Christmas holiday season upon us, like a lot of you we’re watching lots of Christmas-themed movies at the Isamu household recently. Last night was The Holiday - Cameron Diaz, Kate Winslet, Jude Law and … Jack Black (he works in it but how the hell did he ever get cast? Anyway…).

It was the first time for both of us to see it and we both liked it (corny as it was). But I did catch a beat-down from the Mrs at one point. It was the scene where Jude law is making hot chocolate for his two girls. One of them complains that she doesn’t have as many marshmallows in her hot chocolate as the other sibling.

My wife’s hand snapped down on the pause button and she turned to look at me accusingly.

“You can have marshmallows in hot chocolate?!?!?” she demanded, with a look like I’d been withholding vital information from her all these years.

“Ummm, yes. Some people like it that way.”

“Does the marshmallow…melt?”

I try to make some noise through my neck but am prevented by my shirtcollar being wrung around my neck. I also notice that her entire body is on top of me holding me down, hands crosslinked around my shirtfront until she gets a satisfactory answer.

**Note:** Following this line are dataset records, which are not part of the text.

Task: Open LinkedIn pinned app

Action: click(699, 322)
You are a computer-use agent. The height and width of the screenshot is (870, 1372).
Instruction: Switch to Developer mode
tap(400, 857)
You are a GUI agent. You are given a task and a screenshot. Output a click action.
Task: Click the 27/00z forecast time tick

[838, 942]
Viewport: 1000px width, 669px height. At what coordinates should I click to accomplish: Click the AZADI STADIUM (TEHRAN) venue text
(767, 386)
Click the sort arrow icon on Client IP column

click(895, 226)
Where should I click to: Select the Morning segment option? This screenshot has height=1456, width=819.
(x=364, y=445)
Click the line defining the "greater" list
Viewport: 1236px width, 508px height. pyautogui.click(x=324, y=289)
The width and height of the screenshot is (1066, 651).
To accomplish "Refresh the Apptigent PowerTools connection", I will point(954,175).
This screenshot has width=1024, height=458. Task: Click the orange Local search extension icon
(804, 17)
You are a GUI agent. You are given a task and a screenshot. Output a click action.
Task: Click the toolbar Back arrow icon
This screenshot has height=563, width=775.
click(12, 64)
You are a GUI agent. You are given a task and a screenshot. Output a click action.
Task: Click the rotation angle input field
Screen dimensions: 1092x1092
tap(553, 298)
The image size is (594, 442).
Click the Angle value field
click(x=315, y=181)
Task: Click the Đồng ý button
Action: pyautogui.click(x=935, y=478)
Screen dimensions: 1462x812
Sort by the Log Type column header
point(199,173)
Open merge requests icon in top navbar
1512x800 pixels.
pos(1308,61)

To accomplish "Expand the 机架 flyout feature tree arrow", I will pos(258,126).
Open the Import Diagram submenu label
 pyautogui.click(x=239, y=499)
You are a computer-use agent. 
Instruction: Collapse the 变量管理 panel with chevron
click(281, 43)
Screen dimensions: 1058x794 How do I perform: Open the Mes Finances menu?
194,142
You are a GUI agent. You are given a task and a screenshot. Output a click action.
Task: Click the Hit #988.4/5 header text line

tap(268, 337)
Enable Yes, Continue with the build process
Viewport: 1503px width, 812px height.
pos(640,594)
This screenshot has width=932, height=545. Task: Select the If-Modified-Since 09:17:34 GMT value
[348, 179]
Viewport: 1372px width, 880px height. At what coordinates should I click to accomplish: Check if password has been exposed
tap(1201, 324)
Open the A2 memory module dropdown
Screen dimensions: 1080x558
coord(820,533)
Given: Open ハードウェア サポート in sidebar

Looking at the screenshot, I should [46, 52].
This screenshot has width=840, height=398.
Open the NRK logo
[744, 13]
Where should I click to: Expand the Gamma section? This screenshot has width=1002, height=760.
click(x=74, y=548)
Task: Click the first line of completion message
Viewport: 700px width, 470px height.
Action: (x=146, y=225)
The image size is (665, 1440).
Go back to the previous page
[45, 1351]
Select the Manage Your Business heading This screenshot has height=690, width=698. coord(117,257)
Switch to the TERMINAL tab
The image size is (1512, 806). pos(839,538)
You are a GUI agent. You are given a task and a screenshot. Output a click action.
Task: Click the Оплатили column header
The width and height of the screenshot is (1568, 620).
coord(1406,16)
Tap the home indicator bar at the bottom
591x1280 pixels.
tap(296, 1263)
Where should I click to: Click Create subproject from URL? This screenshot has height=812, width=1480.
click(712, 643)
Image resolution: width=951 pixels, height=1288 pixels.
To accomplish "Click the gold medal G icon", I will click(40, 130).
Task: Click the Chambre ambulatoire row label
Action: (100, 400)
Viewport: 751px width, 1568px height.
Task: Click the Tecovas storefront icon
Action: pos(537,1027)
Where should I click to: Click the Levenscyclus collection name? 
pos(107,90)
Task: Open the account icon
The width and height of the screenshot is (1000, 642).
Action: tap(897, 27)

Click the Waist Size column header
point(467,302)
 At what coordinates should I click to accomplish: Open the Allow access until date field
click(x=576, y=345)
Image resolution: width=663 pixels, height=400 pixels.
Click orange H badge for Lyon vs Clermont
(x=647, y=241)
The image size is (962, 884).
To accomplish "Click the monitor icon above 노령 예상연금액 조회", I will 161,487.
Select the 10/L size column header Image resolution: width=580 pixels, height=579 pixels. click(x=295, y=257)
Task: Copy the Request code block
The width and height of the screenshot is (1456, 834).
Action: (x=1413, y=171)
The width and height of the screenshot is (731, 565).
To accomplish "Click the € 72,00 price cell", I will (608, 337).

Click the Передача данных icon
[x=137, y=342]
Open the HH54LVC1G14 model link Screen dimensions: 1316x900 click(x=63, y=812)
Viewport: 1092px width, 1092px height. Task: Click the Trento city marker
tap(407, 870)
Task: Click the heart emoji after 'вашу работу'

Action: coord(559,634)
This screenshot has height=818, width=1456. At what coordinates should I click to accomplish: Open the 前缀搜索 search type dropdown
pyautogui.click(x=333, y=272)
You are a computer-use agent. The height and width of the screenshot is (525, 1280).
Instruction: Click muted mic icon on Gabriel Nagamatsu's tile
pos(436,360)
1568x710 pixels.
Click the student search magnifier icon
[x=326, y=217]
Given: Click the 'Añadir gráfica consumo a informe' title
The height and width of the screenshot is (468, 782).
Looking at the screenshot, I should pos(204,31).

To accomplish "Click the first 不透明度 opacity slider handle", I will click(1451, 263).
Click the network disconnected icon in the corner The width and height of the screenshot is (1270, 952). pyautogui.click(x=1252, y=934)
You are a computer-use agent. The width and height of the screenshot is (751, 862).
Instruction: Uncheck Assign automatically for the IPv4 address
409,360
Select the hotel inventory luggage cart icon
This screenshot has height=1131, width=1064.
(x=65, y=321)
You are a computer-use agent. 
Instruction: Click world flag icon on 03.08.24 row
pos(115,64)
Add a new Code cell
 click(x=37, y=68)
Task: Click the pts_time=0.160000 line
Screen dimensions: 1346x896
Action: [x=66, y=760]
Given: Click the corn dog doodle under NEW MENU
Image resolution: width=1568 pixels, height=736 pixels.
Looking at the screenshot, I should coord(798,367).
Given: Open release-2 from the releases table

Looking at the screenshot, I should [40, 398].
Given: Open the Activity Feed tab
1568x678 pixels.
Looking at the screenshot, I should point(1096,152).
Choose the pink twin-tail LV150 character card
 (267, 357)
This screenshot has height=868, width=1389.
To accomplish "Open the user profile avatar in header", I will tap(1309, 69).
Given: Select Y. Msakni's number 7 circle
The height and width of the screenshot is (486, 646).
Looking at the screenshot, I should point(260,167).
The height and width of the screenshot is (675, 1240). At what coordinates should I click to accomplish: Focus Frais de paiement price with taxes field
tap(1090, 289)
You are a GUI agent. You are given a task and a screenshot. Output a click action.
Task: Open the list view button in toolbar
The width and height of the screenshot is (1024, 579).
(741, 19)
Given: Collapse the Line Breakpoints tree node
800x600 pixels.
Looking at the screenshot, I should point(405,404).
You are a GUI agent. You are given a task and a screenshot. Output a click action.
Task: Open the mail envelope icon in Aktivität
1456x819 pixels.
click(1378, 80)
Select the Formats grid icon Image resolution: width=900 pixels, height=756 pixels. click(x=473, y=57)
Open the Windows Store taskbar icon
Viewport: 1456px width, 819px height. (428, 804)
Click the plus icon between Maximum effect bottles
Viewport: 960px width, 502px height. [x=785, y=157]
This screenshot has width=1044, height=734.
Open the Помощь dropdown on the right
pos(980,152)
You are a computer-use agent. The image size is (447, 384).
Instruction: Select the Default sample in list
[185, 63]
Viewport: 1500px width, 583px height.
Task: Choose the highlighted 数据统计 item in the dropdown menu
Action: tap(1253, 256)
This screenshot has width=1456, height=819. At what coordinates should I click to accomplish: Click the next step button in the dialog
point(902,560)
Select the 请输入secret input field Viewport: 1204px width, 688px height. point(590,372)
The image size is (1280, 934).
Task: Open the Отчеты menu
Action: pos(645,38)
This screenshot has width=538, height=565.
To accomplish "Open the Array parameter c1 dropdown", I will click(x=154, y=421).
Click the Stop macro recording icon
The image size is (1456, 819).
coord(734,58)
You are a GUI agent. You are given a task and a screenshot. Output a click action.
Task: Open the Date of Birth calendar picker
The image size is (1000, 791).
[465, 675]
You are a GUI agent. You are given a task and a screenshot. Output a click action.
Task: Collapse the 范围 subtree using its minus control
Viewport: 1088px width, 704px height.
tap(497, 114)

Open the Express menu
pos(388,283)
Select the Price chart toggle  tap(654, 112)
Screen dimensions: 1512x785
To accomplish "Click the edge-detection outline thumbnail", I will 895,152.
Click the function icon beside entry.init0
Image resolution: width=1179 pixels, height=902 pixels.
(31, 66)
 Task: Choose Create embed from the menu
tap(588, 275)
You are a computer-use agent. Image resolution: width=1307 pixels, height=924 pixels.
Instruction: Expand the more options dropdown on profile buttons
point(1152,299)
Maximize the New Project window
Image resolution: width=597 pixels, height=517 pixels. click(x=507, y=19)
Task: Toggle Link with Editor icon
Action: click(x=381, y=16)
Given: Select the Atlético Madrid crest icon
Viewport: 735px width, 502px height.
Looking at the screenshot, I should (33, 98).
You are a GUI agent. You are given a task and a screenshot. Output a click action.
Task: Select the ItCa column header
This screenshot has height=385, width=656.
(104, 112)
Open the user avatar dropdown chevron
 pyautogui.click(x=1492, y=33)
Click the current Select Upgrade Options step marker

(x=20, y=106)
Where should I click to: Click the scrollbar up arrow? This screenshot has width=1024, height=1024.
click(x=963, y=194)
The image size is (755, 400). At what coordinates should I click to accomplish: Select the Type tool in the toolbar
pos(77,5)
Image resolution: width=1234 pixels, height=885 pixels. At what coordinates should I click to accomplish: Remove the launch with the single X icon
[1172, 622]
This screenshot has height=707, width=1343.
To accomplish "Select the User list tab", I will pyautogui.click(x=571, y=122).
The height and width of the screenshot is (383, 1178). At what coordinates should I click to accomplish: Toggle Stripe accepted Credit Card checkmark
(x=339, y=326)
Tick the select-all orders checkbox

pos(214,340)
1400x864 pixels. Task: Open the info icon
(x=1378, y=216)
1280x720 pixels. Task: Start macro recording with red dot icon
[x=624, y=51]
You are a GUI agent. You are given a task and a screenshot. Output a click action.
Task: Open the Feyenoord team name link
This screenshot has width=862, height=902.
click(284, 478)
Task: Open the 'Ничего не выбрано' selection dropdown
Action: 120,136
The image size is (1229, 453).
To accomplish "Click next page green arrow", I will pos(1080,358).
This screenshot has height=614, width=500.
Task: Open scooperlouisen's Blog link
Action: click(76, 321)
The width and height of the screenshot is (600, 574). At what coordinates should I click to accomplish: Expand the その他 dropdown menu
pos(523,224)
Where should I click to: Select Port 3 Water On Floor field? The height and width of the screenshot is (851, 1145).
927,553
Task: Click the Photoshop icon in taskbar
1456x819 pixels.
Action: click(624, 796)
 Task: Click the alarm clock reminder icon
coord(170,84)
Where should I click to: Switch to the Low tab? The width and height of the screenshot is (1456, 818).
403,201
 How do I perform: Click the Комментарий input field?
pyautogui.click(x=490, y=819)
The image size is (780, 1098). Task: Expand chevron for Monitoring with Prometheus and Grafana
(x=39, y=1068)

Before I pass out she relaxes her grip to let me breathe a little. Colors come back.

“I think so”, I cough, “I don’t re… I don’t remember. I think they melt a little but not, cough, completely”.

“Tomorrow you are showing me how it’s done”.
Pause button is pushed and the movie resumes.


There are certain things I need to make sure I keep my wife informed of. They’re not the sort of things that I’d normally expect. :stuck_out_tongue:

What’s your wife’s culture, if I may ask?

Japanese, but with your sig, I don’t wonder why you ask. :stuck_out_tongue:

Judging from the OP, probably some country where they outlawed smiling when the Iron Curtain fell.

That gave me a laugh.

Show her the crunchy ones in Swiss Miss cocoa, too! I like those better than the squishy ones.

No, those suck. They always melt away in like 30 seconds and its as if there were no marshmallows to start with.

Use real ones. Mini’s work, nut I like the full size ones.

Don’t tell her about S’mores. You probably won’t survive.

I think you have it backwards. He won’t survive if he doesn’t tell her. The OP made me LOL.

If you had posted this just a little earlier, I could have suggested the perfect holiday gift for your wife.